Sembra proprio che, dopo la crisi della primavera scorsa, i fatti diano di nuovo ragione al ministro della Salute Speranza, che avrebbe voluto un Dpcm più rigido e più sostanzioso. La strategia che mira ad allarmare molto ma proibire poco, adottata con le ultime norme in buona parte perché il governo riteneva di non avere il consenso necessario per andare oltre, non basta e non basterà. Non si tratta già più di capire se arriverà un nuovo Dpcm ma di quando arriverà e di quanto sarà rigido, stavolta nella sostanza.

La bussola è la Lombardia. Chi più di tutti restituisce il clima che si respira nelle amministrazioni locali e nel governo centrale dopo la mazzata di ieri, con i morti più che raddoppiati, è il sindaco di Milano Sala. «Domani – diceva ieri – potrebbe essere il giorno per decidere di fare qualcosa in più. Non una chiusura estrema, né interventi radicali che vadano al di là del Dpcm. Ma qualcosa bisogna fare e ci sentiremo con il presidente Fontana per trovare una sintesi». Sibillino, ma quando arriva al nodo più intricato, la scuola, si capisce meglio cosa intenda. Nessuna «didattica totale a distanza». Però la si potrebbe «associare alla presenza». È lo stesso umore che rimbalza da un palazzo all’altro nella Capitale. Ingressi scaglionati. Classi che non vanno sempre in aula l’intera settimana ma per un paio di giorni, a turno, frequentano a distanza, forse con doppi turni.

Bisogna avere prima ragione delle resistenze della ministra dell’Istruzione ma il tema posto dalle Regioni con Speranza favorevole è al centro del tavolo. La corsa dell’epidemia lo spinge con massima forza. In realtà il problema, secondo i dati di cui dispone il governo, è più vasto. Se infatti il grosso dei contagi si produce in famiglia, è anche vero che a innescarlo sono i rapporti amicali, quelli in cui quasi automaticamente si abbassano guardia e mascherine. Comportamenti difficilissimi da normare senza ricorrere alla chiusura totale, al momento considerata ancora un rimedio peggiore del male perché l’obiettivo di fondo resta difendere a tutti i costi produzione e scuola. Anche a costo di sacrificare tutto il resto.

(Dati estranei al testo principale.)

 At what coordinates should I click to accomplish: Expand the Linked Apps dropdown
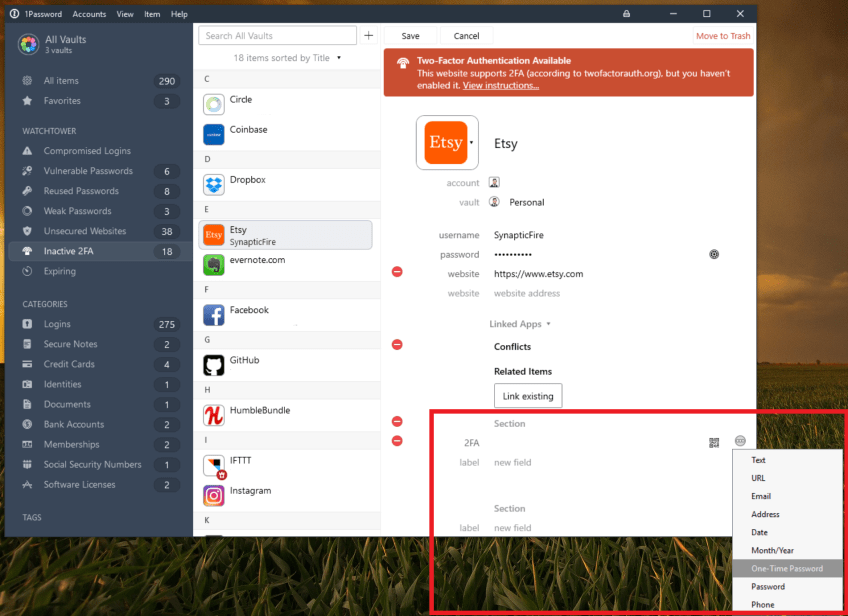click(x=520, y=324)
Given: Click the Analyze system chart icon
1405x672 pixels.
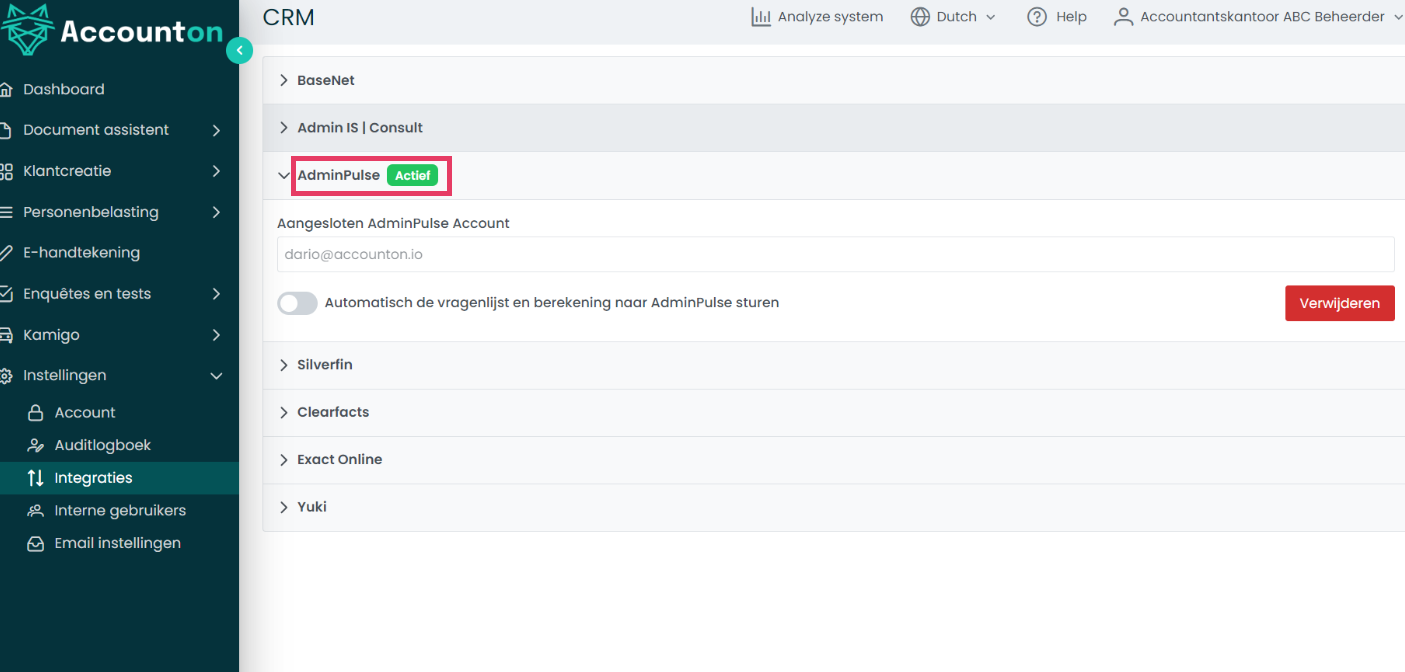Looking at the screenshot, I should [x=761, y=17].
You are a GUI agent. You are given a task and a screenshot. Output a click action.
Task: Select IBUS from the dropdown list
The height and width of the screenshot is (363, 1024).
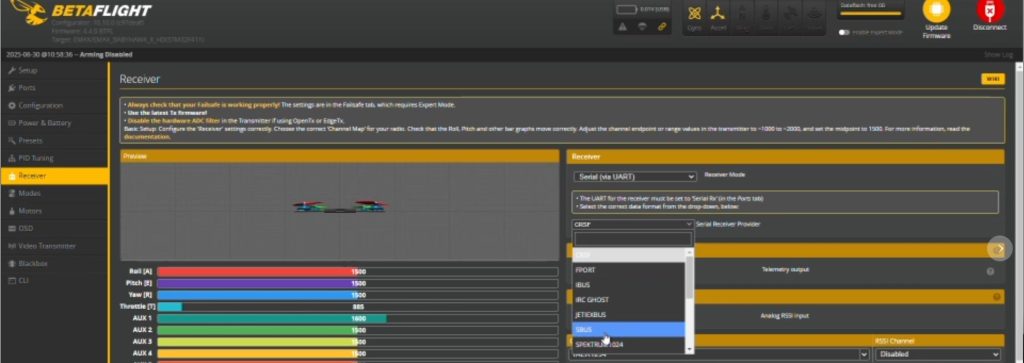[x=628, y=285]
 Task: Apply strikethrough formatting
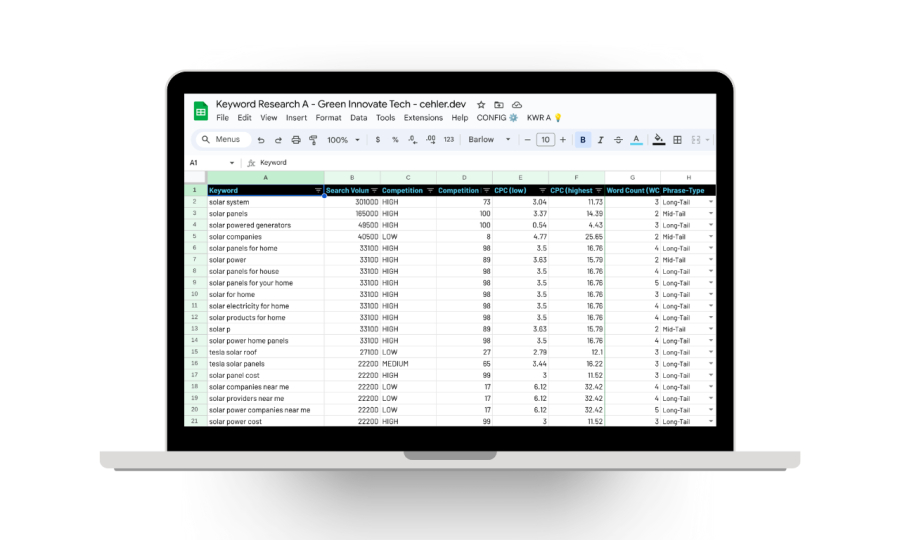point(618,140)
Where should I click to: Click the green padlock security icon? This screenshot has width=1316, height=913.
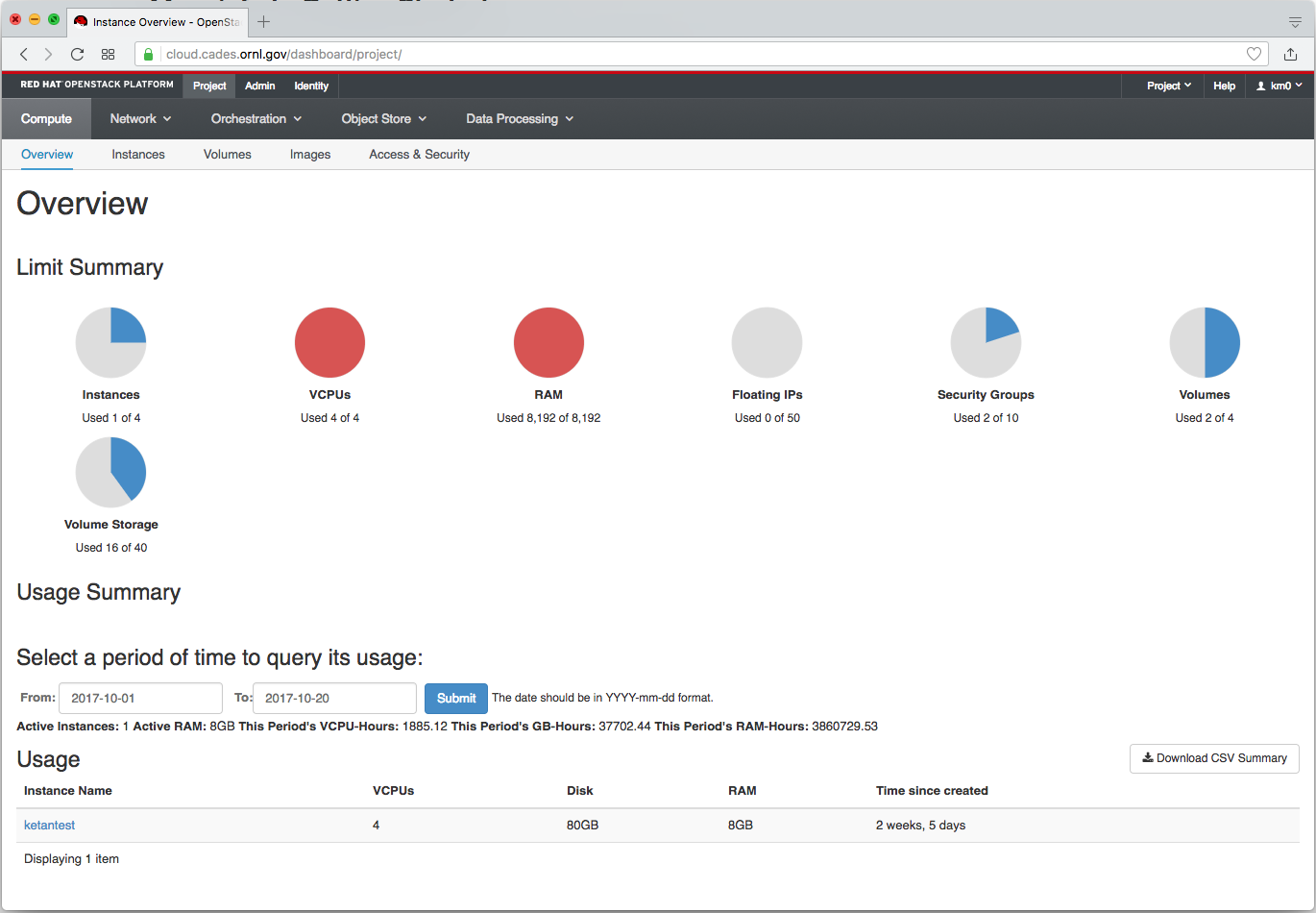[150, 55]
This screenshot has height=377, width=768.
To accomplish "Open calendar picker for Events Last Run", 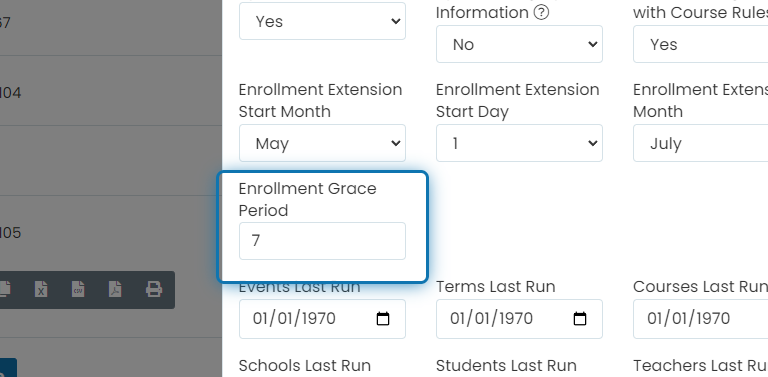I will [x=383, y=319].
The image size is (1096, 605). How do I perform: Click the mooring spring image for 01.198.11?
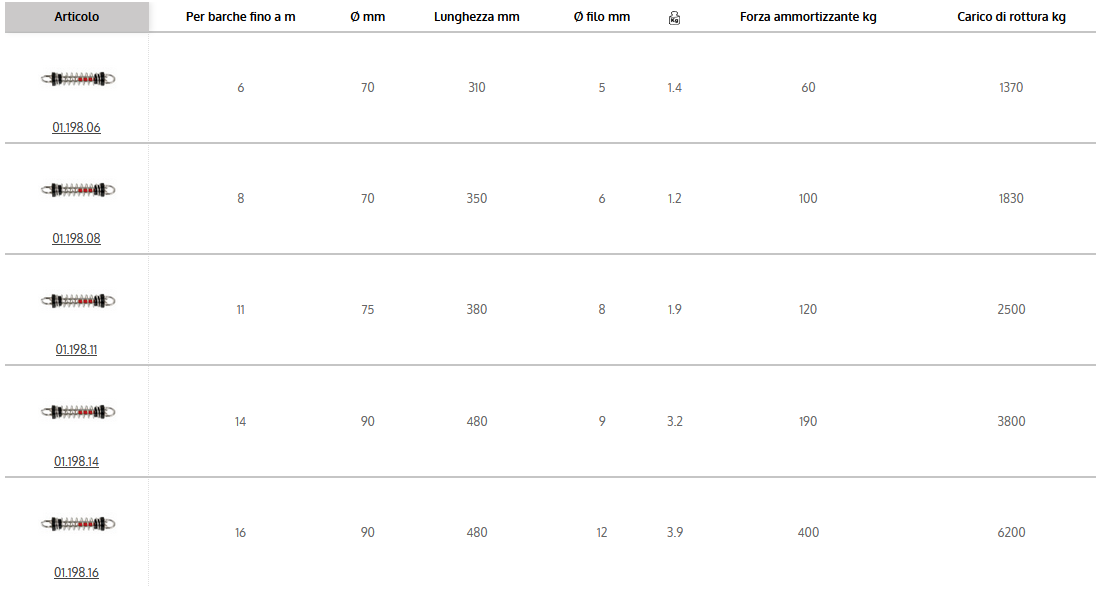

Prima di muovere ulteriori passi, però, il governo aspetta di verificare i dati emersi negli ultimi giorni. Il bicchiere, secondo molti, è mezzo pieno. I contagi aumentano ma non significa necessariamente che l’epidemia dilaghi, data la distanza non solo tra il numero dei tamponi che si effettuano oggi e quelli della primavera ma anche la loro qualità: allora limitati ai casi gravi e conclamati, oggi a tappeto. Ma neppure i più ottimisti si nascondono che se la corsa iniziata dieci giorni fa proseguirà a questo ritmo o peggio un nuovo intervento sarà indispensabile. Nell’arco di un paio di settimane al massimo.
Anche perché i segnali da allarme rosso si moltiplicano. Il ministro degli Esteri tedesco Haas assicura che la chiusura delle frontiere in Europa non si ripeterà ma la Danimarca «sconsiglia» ai suoi cittadini di visitare l’Italia se non per motivi essenziali e il Regno Unito impone due settimane di quarantena a chiunque arrivi dall’Italia. Il momento è decisamente buio. Per fortuna c’è Di Maio, che una parola di rassicurazione la trova sempre: «I dati di oggi preoccupano ma entro l’anno arriverà il vaccino e contrasterà in modo strutturale la pandemia». Non è vero, ma che importa? Fa sognare per un attimo e nella visione del ministro questo è il compito di un buon politico.